### [TASK INSTRUCTIONS]
Within the records below, find each line that holds the string "shield", then copy it.

(Collected data)
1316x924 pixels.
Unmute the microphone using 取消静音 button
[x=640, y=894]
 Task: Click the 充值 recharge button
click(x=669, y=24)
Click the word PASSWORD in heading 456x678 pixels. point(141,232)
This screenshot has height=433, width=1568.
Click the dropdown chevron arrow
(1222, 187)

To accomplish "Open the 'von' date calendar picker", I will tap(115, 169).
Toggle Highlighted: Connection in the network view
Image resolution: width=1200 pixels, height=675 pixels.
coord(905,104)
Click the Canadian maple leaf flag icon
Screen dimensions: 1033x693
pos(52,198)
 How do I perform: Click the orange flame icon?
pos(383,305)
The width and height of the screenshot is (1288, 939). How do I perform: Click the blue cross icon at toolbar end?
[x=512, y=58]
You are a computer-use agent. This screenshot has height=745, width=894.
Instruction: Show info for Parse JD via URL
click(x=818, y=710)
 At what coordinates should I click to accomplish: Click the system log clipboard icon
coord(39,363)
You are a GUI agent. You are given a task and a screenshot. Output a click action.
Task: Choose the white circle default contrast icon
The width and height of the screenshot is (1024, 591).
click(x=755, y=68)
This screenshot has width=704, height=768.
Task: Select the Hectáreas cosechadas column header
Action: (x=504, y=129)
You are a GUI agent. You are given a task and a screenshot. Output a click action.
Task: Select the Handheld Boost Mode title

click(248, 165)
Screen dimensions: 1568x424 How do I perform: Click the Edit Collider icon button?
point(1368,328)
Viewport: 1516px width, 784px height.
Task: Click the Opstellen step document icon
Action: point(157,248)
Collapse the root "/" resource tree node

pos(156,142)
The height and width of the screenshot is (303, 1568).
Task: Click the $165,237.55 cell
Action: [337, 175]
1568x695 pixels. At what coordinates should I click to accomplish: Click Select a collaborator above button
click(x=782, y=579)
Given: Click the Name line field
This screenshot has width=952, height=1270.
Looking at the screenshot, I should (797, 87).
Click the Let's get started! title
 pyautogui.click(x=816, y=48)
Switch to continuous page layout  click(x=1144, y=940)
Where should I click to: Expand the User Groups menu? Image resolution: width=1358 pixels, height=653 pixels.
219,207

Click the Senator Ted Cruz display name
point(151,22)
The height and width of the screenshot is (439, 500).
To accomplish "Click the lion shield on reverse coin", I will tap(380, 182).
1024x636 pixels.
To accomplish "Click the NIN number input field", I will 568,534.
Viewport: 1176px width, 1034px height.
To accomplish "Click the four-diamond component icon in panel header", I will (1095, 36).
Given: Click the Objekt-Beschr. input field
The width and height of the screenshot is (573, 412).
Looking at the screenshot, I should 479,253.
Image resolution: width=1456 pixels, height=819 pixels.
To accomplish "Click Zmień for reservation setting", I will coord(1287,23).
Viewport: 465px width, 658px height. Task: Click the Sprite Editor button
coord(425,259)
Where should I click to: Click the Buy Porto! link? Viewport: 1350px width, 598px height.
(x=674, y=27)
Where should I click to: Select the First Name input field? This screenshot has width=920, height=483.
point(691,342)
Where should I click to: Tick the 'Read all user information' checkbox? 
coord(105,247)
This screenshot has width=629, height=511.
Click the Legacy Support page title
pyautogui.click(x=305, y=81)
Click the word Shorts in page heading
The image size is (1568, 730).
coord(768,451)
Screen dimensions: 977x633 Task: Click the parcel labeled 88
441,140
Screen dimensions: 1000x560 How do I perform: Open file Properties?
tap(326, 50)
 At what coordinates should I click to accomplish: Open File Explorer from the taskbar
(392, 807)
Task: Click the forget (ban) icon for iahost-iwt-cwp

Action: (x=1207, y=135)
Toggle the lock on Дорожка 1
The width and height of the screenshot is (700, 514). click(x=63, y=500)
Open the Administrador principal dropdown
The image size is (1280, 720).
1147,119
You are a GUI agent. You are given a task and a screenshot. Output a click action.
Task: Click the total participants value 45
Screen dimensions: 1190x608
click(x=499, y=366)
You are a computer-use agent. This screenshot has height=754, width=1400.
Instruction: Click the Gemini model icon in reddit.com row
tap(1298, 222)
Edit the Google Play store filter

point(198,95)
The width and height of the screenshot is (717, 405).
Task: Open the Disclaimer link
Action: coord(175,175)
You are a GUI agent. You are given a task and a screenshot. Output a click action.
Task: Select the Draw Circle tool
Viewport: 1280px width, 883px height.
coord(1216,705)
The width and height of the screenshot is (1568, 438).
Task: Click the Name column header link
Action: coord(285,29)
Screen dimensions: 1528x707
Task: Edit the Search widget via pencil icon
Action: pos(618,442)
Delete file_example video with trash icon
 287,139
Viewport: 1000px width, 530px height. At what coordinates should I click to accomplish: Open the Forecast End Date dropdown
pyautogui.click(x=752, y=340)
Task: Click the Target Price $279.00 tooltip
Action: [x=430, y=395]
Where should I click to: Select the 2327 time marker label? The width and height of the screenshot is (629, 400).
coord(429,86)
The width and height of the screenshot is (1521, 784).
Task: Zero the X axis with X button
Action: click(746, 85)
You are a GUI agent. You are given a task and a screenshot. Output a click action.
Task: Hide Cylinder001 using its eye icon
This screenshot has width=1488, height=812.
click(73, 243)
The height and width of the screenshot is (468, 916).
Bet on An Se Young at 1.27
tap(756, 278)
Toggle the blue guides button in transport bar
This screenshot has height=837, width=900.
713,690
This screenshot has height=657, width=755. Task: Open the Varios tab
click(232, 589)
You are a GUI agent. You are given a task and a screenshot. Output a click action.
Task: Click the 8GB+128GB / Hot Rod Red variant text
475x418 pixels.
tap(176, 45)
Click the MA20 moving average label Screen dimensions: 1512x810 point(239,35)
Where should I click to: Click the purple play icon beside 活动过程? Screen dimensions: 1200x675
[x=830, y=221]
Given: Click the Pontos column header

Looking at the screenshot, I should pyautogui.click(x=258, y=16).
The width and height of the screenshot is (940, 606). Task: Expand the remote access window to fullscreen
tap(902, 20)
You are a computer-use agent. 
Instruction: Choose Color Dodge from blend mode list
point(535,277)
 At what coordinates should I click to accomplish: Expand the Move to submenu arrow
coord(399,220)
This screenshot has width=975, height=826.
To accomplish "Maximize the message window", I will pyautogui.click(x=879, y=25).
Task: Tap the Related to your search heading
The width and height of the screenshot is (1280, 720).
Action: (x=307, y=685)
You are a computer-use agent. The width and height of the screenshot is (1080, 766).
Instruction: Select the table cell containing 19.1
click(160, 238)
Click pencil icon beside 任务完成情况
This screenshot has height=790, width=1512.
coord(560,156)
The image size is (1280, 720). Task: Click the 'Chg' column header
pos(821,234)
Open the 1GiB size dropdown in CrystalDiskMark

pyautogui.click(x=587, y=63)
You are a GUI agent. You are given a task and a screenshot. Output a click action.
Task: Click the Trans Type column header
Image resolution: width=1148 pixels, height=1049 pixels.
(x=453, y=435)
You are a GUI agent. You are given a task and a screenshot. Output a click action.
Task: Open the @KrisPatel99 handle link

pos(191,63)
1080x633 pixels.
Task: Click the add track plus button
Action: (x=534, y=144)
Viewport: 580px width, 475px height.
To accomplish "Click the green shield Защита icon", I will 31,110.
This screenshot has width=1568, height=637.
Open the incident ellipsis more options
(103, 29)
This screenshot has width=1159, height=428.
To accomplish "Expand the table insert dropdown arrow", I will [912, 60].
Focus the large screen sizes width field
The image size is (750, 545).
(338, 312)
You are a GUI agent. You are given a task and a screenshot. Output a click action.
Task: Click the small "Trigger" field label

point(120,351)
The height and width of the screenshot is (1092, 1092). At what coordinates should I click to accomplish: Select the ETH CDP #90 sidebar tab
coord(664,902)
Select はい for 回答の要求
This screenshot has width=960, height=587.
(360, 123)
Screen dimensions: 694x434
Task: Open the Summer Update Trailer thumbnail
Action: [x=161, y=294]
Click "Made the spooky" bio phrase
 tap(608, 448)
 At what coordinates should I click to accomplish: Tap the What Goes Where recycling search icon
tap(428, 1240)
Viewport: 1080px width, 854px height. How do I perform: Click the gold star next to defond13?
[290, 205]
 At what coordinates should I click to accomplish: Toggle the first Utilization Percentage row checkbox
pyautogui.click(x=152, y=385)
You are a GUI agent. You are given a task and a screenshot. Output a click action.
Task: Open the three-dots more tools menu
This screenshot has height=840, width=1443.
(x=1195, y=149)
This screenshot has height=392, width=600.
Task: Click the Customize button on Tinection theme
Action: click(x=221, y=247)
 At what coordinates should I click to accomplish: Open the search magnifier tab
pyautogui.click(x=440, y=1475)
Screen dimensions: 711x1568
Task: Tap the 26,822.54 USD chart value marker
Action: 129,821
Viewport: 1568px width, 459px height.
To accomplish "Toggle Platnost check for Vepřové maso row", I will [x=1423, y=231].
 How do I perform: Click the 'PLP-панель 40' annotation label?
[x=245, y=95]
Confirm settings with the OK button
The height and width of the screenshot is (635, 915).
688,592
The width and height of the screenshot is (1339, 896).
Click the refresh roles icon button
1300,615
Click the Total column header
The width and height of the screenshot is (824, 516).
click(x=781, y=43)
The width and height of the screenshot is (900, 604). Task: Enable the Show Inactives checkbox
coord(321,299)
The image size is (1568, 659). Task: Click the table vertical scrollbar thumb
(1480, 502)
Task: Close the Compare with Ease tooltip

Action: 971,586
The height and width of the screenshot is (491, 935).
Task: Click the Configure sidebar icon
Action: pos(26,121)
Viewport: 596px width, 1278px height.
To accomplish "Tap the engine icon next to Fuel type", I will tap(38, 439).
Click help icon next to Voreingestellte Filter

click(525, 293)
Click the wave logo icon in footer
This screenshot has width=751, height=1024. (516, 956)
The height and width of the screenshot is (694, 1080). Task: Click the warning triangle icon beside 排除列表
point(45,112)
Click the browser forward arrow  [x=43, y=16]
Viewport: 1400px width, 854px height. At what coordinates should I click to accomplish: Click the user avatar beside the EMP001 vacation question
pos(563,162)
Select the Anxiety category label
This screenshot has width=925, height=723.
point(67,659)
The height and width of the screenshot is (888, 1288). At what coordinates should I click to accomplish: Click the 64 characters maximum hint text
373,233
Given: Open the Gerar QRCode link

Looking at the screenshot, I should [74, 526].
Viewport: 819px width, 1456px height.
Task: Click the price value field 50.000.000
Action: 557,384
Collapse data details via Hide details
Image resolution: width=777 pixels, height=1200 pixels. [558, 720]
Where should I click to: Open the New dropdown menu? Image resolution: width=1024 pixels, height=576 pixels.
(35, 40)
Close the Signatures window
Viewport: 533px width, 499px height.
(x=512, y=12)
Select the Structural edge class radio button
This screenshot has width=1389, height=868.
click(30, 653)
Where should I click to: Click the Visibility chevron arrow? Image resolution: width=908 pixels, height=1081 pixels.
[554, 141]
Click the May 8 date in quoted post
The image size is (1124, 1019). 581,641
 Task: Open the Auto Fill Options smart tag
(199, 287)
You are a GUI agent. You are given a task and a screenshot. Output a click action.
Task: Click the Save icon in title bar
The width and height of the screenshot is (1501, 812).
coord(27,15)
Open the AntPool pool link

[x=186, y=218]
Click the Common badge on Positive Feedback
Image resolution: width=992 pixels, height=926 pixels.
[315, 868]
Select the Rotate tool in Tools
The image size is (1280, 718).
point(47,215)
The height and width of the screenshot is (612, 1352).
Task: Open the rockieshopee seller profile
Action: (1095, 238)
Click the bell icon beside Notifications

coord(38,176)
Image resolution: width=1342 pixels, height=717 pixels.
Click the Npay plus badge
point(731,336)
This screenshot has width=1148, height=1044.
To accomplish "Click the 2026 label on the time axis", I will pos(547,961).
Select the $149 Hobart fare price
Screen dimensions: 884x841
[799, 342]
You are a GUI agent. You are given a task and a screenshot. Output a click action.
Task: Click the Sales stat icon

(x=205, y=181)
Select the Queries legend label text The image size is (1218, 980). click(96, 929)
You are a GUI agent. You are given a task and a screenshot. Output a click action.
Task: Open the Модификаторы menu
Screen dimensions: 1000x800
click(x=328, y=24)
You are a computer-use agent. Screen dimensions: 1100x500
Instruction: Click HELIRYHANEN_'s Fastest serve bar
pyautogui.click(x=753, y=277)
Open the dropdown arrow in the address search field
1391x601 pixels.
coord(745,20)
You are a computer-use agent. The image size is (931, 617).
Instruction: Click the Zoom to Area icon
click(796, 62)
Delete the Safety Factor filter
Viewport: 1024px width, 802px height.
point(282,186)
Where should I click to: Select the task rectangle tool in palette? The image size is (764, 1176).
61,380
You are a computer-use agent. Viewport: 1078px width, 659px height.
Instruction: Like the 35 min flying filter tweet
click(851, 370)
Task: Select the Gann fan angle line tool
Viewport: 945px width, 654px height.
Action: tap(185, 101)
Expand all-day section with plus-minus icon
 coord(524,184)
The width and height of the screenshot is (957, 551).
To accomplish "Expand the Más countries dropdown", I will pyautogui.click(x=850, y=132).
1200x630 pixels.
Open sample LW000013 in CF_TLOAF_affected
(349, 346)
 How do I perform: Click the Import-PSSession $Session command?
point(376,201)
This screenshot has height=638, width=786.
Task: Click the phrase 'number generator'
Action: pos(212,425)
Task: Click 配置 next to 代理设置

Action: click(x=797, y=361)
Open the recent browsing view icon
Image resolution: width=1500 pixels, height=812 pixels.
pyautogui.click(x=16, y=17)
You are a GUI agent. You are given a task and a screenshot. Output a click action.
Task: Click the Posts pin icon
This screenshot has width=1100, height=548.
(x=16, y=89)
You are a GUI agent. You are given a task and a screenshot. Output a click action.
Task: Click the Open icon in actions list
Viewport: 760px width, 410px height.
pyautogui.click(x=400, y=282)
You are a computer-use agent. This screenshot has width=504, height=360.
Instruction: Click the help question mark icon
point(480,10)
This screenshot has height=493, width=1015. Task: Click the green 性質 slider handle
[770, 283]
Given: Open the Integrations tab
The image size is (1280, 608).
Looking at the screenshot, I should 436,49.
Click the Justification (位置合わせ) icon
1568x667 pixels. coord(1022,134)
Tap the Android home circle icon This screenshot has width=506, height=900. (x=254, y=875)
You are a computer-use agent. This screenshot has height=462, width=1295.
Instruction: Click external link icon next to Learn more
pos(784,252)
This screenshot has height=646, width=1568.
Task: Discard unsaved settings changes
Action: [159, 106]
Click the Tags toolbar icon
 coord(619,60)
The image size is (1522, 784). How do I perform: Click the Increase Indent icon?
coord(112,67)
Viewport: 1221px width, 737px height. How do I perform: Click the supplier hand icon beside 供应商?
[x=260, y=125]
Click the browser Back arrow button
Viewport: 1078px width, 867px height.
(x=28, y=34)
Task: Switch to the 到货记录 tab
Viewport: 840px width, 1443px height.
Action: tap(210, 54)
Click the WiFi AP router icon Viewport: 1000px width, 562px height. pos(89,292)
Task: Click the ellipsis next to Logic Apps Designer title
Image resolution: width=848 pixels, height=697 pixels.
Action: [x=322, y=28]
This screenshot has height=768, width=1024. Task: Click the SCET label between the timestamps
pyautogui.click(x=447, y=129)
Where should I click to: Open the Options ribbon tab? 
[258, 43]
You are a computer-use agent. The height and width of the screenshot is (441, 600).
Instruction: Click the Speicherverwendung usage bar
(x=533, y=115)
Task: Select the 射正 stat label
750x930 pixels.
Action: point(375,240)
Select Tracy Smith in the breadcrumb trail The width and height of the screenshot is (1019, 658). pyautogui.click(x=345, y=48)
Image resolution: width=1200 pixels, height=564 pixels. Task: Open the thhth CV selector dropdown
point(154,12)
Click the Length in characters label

### [EXPECTED ANSWER]
To accomplish "Click the lion shield on reverse coin", I will tap(380, 182).
To accomplish "Click the green shield Защита icon", I will 31,110.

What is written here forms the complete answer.